- The Washington Times - Sunday, March 27, 2022

The Biden administration‘s top diplomat in NATO on Sunday became the latest U.S. official to walk back the president’s unscripted declaration that Russian President Vladimir Putin “cannot remain in power” following his decision to invade neighboring Ukraine last month.

U.S. Permanent Representative to NATO Julianne Smith said that President Biden had a “principled human reaction” to meeting with Ukrainian refugees fleeing the brutal fighting, but reiterated Secretary of State Antony Blinken’s insistence that the president’s words did not amount to a call for regime change.

“Well, look, the president had spent the day visiting with Ukrainian refugees. He went to the national stadium in Warsaw and literally met with hundreds of Ukrainians. He heard their heroic stories as they were fleeing Ukraine in the wake of Russia’s brutal war in Ukraine,” Ms. Smith told CNN’s “State of the Union.”
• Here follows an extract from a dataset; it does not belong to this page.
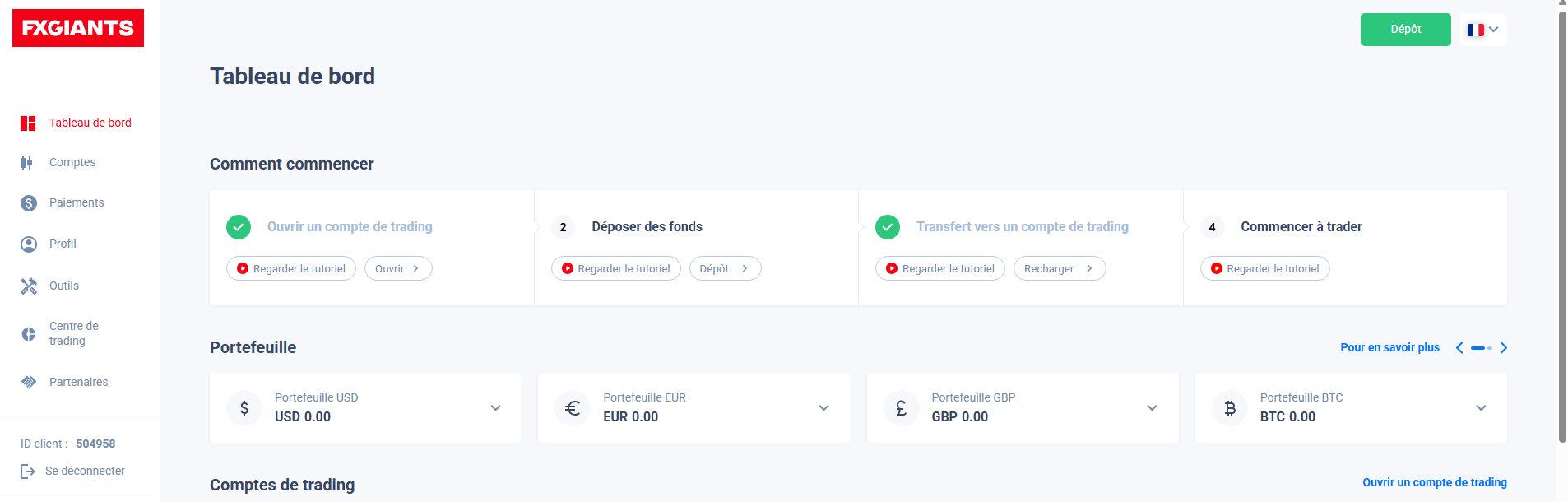The height and width of the screenshot is (502, 1568).
Task: Play the tutorial for Commencer à trader
Action: coord(1264,269)
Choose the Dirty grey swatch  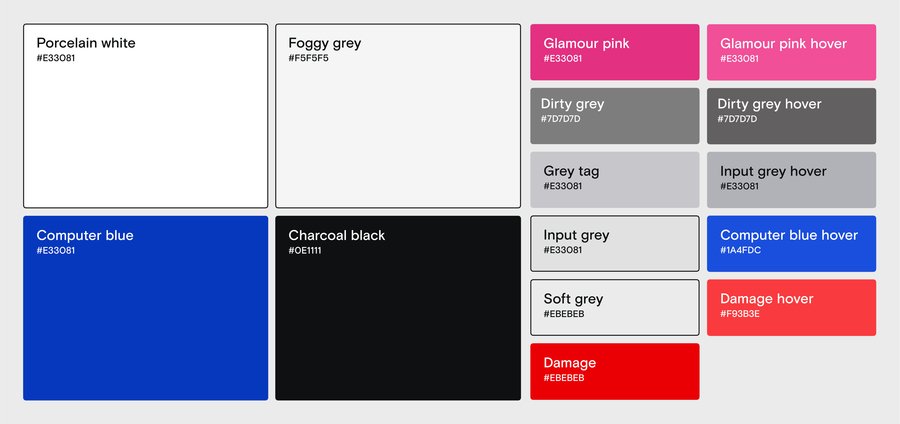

“In the moment, I think that was a principled human reaction to the stories that he had heard that day, but no, … the U.S. does not have a policy of regime change in Russia,” she said. “Full stop.”

Mr. Biden touched off a global uproar at the end of his four-day European trip with his Saturday speech in Warsaw, Poland.

“For God’s sake, this man cannot remain in power,” Mr. Biden said at the conclusion of his remarks.

The line became the focus of what was otherwise praised as a strong, sweeping speech in support of Ukraine as it fights the Russian military invasion. The Kremlin quickly criticized Mr. Biden’s remark Saturday evening, and even some European leaders expressed doubt about the wisdom of pushing Mr. Putin into a corner as diplomats try to negotiate a cease-fire.

Asked by CNN anchor Dana Bash if that means the White House believes the Russian president should remain in power, Ms. Smith stuck to her message.

“I think what it means is that we are not pursuing a policy of regime change, but I think the full administration, the president included, believes that we cannot empower Putin right now to wage war in Ukraine or pursue these acts of aggression,” Ms. Smith said.

She added that the president’s trip “has been remarkable, it’s been historic.”

“I thought the speech was completely pitch perfect, and I think this will set us on a good course for continuing to support the allies, support Ukrainians, and apply pressure on Russia to get them to stop this war,” she said.